*** STUDY TEXT

Kinship Libido

“In the deepest sense, we all dream not of ourselves, but out of what lies between us and the other.”
– C.G. Jung

Dates:

June 16-19, 2012
Wuhan, China

For more information and enrollment:

 

Course Description:

Though the individuation journey asks each of us to open to the unknown and discover our wholeness, it does not occur in isolation. Kinship Libido, our desire for connection and search for wholeness through relationship, is most dramatically experienced in a collaborative weaving of the arts.

This workshop will invite participants to engage in an expressive arts approach, exploring the intersubjective relationship between the individual and the collective that Jung understood as the participation mystique. Through experiential processes, case presentations and dyadic counseling sessions, we will discover what evokes and nourishes relationship, illuminating the power of creativity and the participation mystique in this transformative process. Beginning with storytelling evoked by sacred found objects, participants will investigate how images hold intrapsychic, interpersonal, and transpersonal meaning for the individual and for the group.

Concepts that will be examined include the participation mystique/intersubjective field, the power of images to evoke and explore the transcendent function, and a theoretical approach to weaving the arts into healing and transformative tapestries.

Participants, individually and through group interaction, will then apply these concepts in an experiential process integrating Authentic Movement, Visual Arts, Drama  and Poetry. A form of Jung’s active imagination, Authentic Movement invites a descent into the body and psyche within a safe environment; an opportunity to bring awareness, expression, and form to the soul’s deeper callings as they are expressed through natural movement.
Fresh from their own inner landscape, participants will discover how each person’s mysteries may have been revealed in the encounter with others and deepened through this interaction. Together, we will discover ways each individual informs the collective and the collective informs the individual in the vibrant web of life.

Participants will experience and learn over the three day workshop:

Presentation of basic concepts in Jung’s theory of individuation, kinship libido, structure of the psyche, dreams and the expressive arts therapy and how they will be explored in these three days. Exploration of dream images and active imagination combined with EXA. Exploration of the potentials of these images personally, culturally and archetypally. How the Basic concepts of EXA laced together with EXA. How the arts allow us to explore more deeply  the personal and cultural unconscious and personal and cultural complexes.  Closing with an Experiential process with all the arts highlighting Kinship Libido as well as applications to therapeutic and educational setting.

Learning Objectives

Participants will understand and learn how to incorporate the following elements into their lives and work:

  • The concept of the “participation mystique” and how it informs the intersubjective experience of an individual and the community.
  • How the arts are integral in the development of the intersubjective experience of the individual and the community.
  • How to access images in a variety of creative modalities, exploring their intrapsychic, interpersonal, and transpersonal aspects.
  • An increased sense of comfort and appreciation for one’s own bodily experience – its wisdom, intuitive, and feeling responses – toward enhancing self care and empathy and effectiveness in working with others.

Trainer: Kate T. Donohue, Ph.D., REAT

Kate Donohue, PhD, REAT, is a licensed psychologist and a registered expressive arts therapist who has been in private practice for 30 years. Cofounder of the International Expressive Arts Therapy Association, Kate has taught expressive arts at California Institute of Integral Studies, Institute for Transpersonal Psychology, JFK University and the San Francisco C.G. Jung Institute.

******
*** DATA EXCERPT

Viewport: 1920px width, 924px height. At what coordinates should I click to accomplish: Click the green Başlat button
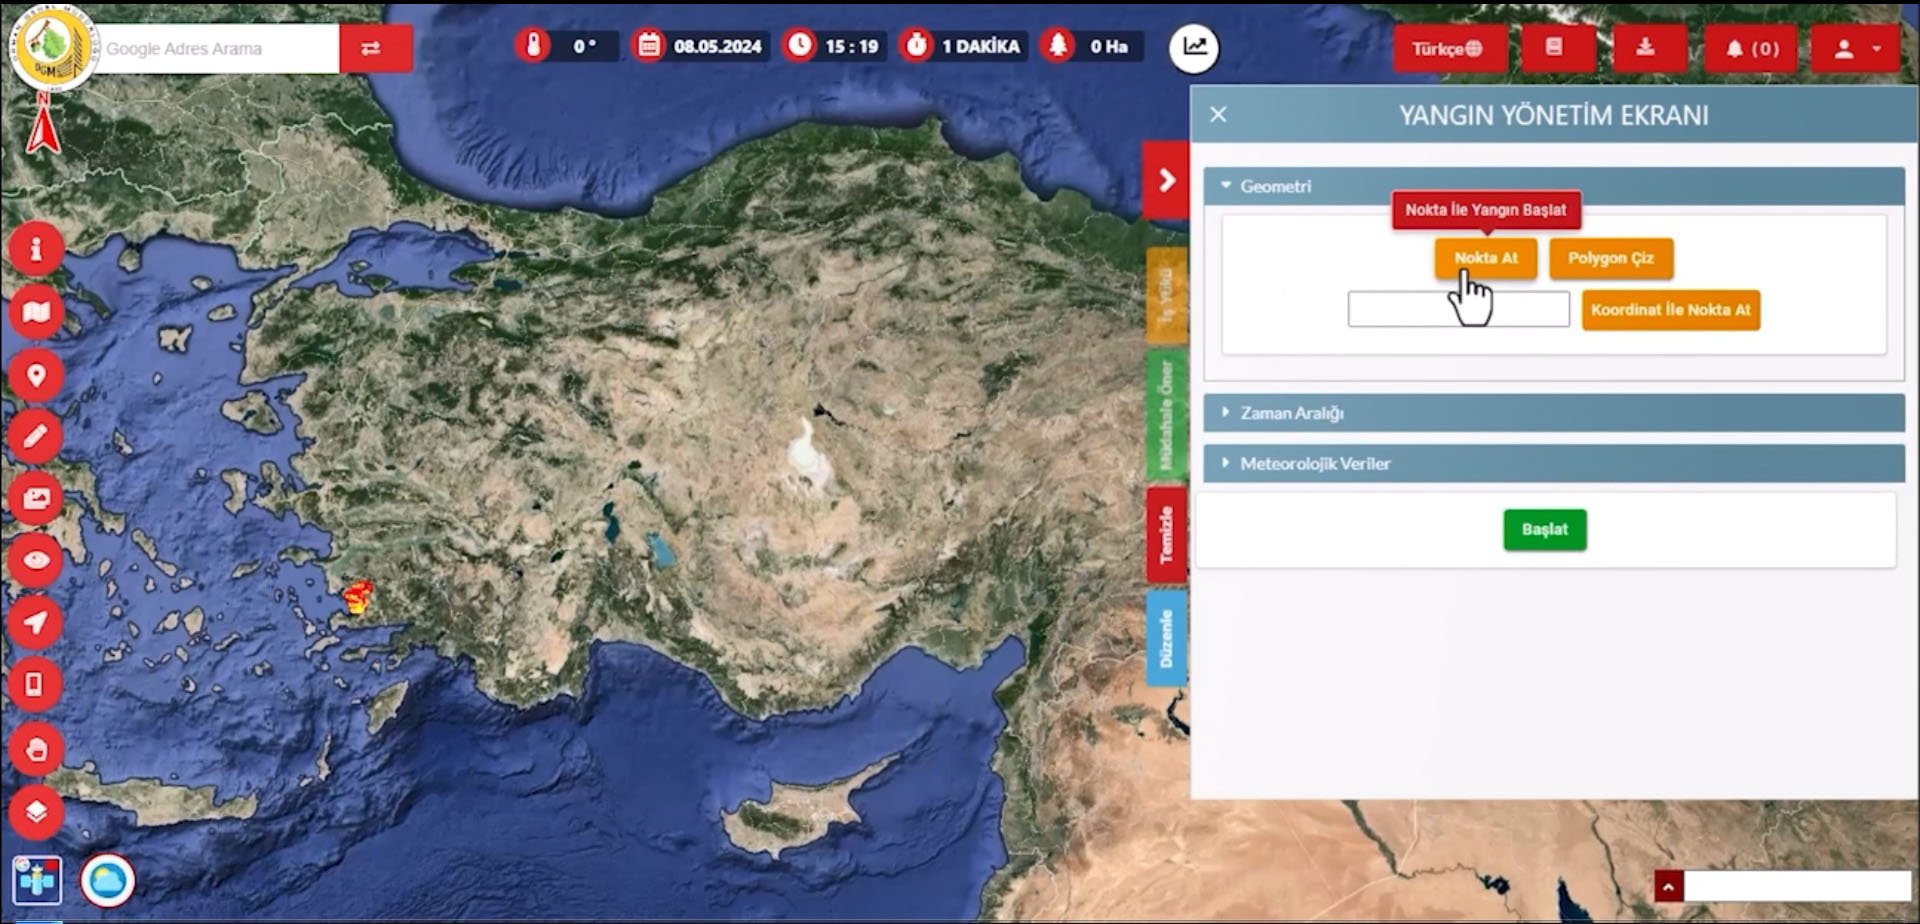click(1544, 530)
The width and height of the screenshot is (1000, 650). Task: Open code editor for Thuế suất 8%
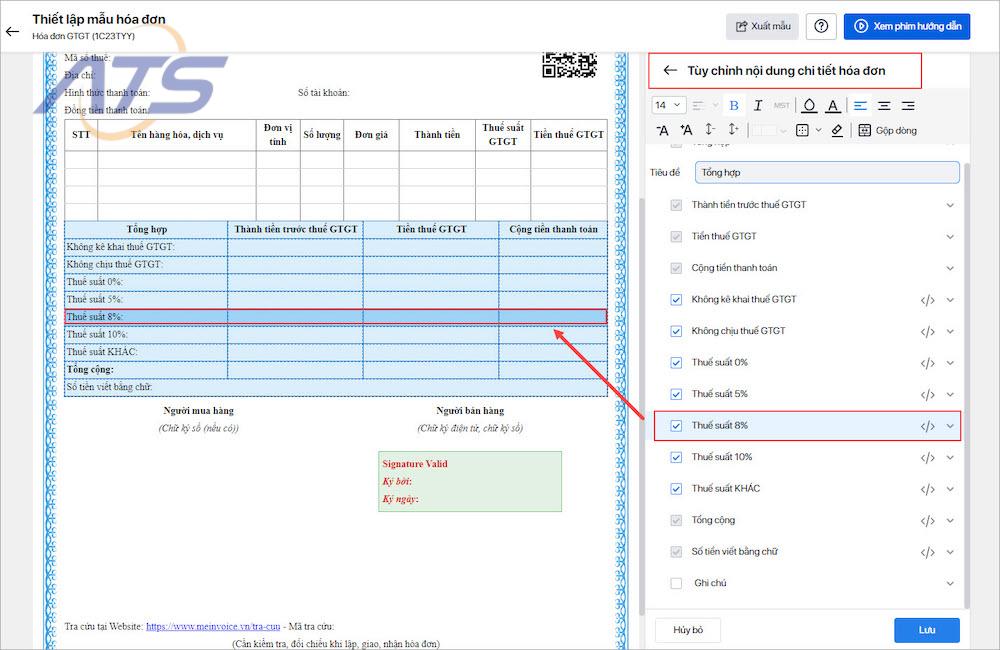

******

• **REQUIRED WORK**
(1) In the workshop description, what does the opening of the course description say about whether the individuation journey happens in isolation, and how is Kinship Libido defined there?
(2) Copy the stretch of the workshop description from "June 16-19, 2012" through "of the arts.".

• **RESPONSES TO THE EXERCISE**
(1) It says that although the individuation journey asks each of us to open to the unknown and discover our wholeness, it does not occur in isolation. Kinship Libido is defined as our desire for connection and search for wholeness through relationship, and it is most dramatically experienced in a collaborative weaving of the arts.

(2)
June 16-19, 2012
Wuhan, China

For more information and enrollment:

 

Course Description:

Though the individuation journey asks each of us to open to the unknown and discover our wholeness, it does not occur in isolation. Kinship Libido, our desire for connection and search for wholeness through relationship, is most dramatically experienced in a collaborative weaving of the arts.